“With the increasing electronic incorporeality of existence, sometimes it’s reassuring — perhaps even necessary — to have something to hold on to. Thus within this colorful keepsake box the purchaser will find a fully-apportioned variety of reading material ready to address virtually any imaginable artistic or poetic taste, from the corrosive sarcasm of youth to the sickening earnestness of maturity …”
From the back of the box to Building Stories
Chris Ware’s latest long form work is not a book in any traditional sense. Building Stories is a box that contains a variety of comics: books, or booklets, broadsheets, pamphlets, and strips. The box also contains a fold out ‘game board’ that allows readers to map the different pieces of the collection onto a diagram of the three unit flat that anchor’s the narrative, as well as being another story. If the digital ereader has made anything clear, it is that the physicality of the book is, for most practical purposes, incidental, an accident of time and place. Building Stories, by contrast, is deliberately material in a way that most books are not.
Ware’s design takes the tactile experience of reading seriously. Each story in the box feels distinct not just in terms of emotional content or character focus, but in the way that the reader actually holds and reads the work. The included strips, for example, fold out horizontally, while the broadsheets fold out vertically. These kinds of differences not only matter in terms of how one handles the piece, but also in terms of how one reads and how the time and space of the story is experienced. The perceived progression of a story read horizontally, across a single line, is different from the perceived progression of a story that requires the reader to scan along a vertical axis as well as the horizontal. Having both dimensions also gives the author additional room to add elements, meaning that the perception of, for example, greater complexity from the books or broadsheets is supported by the fact that those pieces of Building Stories likely do contain more information than the strips.
The different forms also have unique affective qualities.
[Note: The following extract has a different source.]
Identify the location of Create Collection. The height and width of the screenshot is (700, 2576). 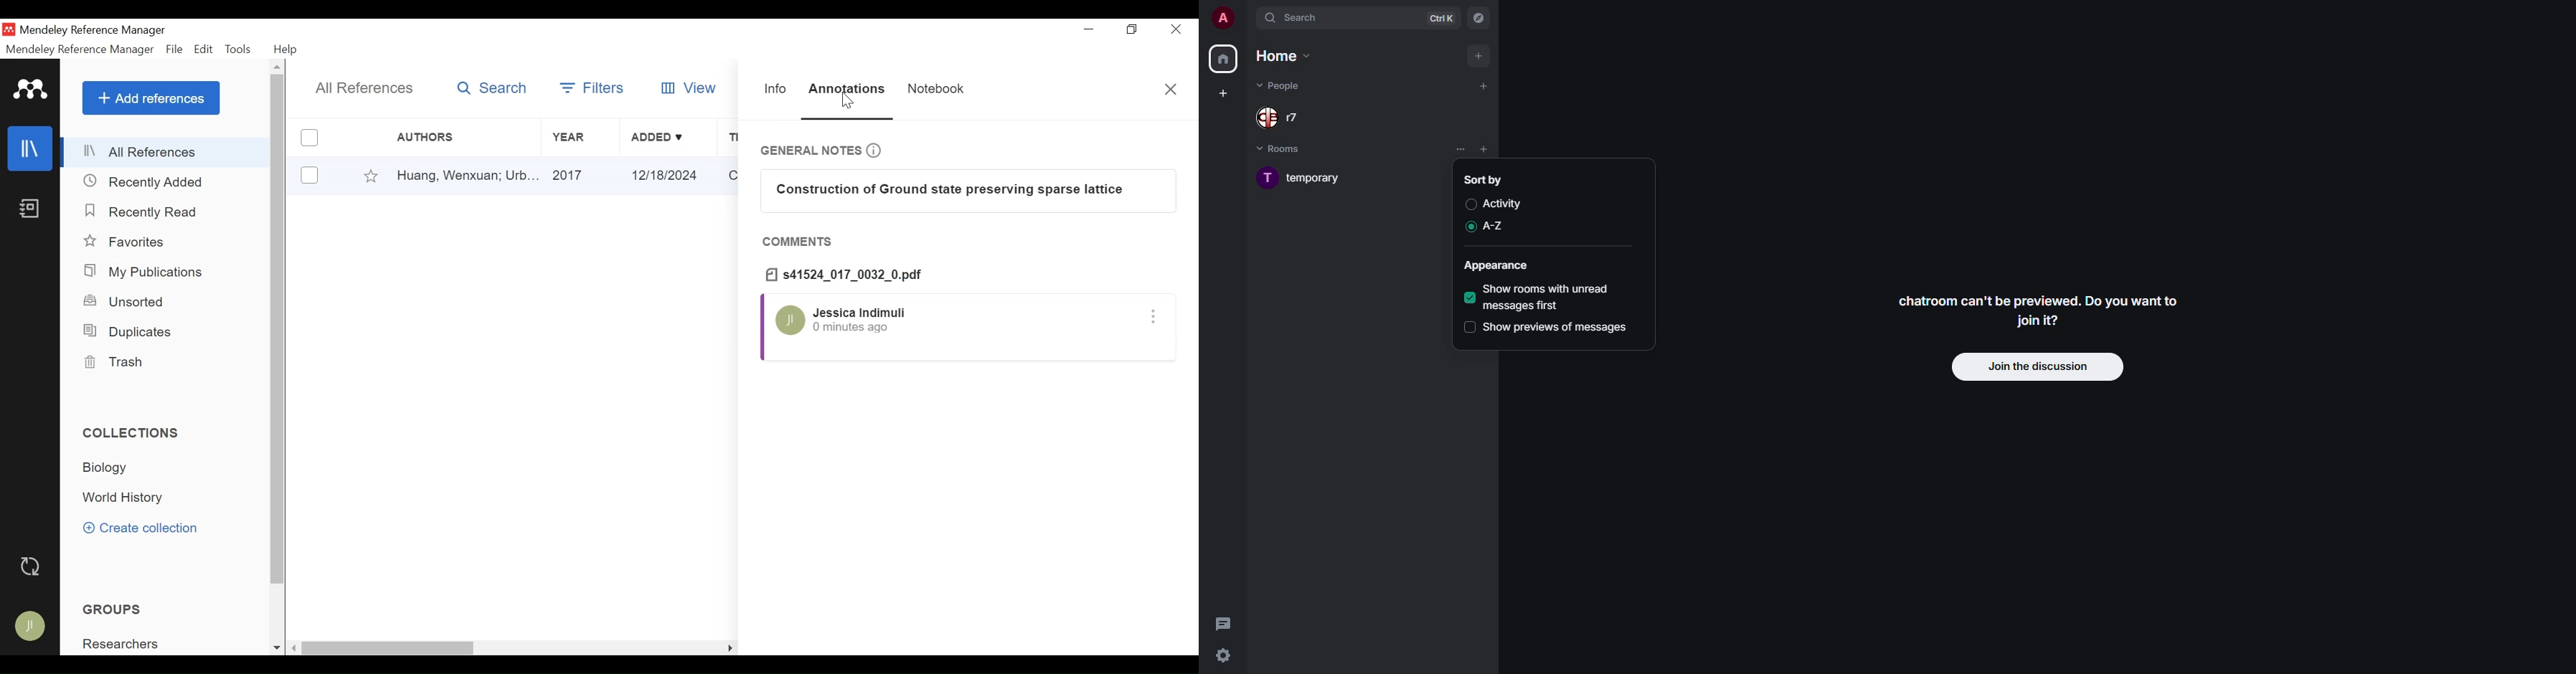
(145, 528).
For example, there is a casualness to the strips and broadsheets that may call to mind reading over breakfast or one’s first collection of newspaper funnies. The little hardcovers simultaneously suggest a child’s picture book and a more reverential practice of reading; these are books for the living room or the library, not the kitchen or the bathroom. The pamphlets imply a Wednesday afternoon trip to the comics store and a stack of reading for the bed.
The back of Building Stories foregrounds this geography of reading by making suggestions, “as to appropriate places to set down, forget or completely lose any number of its contents within the walls of an average well-apponted home”. The reference to potentially ‘forgetting’ or ‘completely losing’ certain pieces within the home points to a feature of print comics that I have been grappling with as I consider what to read digitally, and how to store what I have in print: discoverability, or, more broadly, sharing.
My print library is broadly divided into three collections: boxes of pamphlets, mostly in the garage at the moment, shelves of trade paperbacks, and a few hardcovers, in the master bedroom, and a personally curated sampling of my collection for more public areas of the house.
That latter is intended for guests and visitors, books to spark curiosity about comics. I imagine a similar dynamic at work in Ware’s suggested placements for the parts of Building Stories. Some pieces are meant to be showcased as both books and as works of art, while others are kept more private.
Works in print are individual and separable. Building Stories is made to highlight this quality. In my more fanciful moments, I imagine people at our house coming across different pieces of the “book” and slowly reading the whole work as they scavenge for the different pieces.
One of the least satisfying aspects of reading digital comics is how most are made in the same way that print comics are, as panels on pages, even though formatting for e-reading renders those concepts awkwardly, if not entirely meaningless, at least as we’ve known them. While Ware’s print comics resist straight translation for electronic reading, it is worth noting that he has also produced a comic for the iPad, “Touch Sensitive”, that takes advantage of digital, engaging the reader in ways specific to the medium, in the same fashion that Building Stories engages readers in a manner particular to print.
Ware’s newest work does not simply pose questions about print and digital, but also the variability of form within print. The range of works contained in Building Stories touch on different moments in the history of publishing comics, from 19th century newspaper strips to the modern long form works, “graphic novels”, that Ware himself is widely known for. The collection of bookish items that constitutes Building Stories also effectively deconstructs the divide between serialized comics and singular works, not only by mixing books with pamphlets, strips, and broadsheets, but also by presenting a narrative that can be read as individual pieces or as a coherent whole.
The mapping metaphor employed on the back of the box illustrates a ‘both and also’ approach to storytelling by treating each part as an individual thing, but also as belonging to the same territory. The title, “Building Stories”, comes from both the building shared by the main characters and also from the way in which the form of the work empowers readers to make their own ‘book’.
While form may not dictate content, or vice versa, the two are always related. One of the achievements of Building Stories is how the work calls attention to this relationship in a manner that is playful and accessible and that emphasizes possibilities rather than limitations. Ware’s book is a reminder that the only questions that really matter are what kind of story, or stories, does a creator want to tell and how do they want to tell them.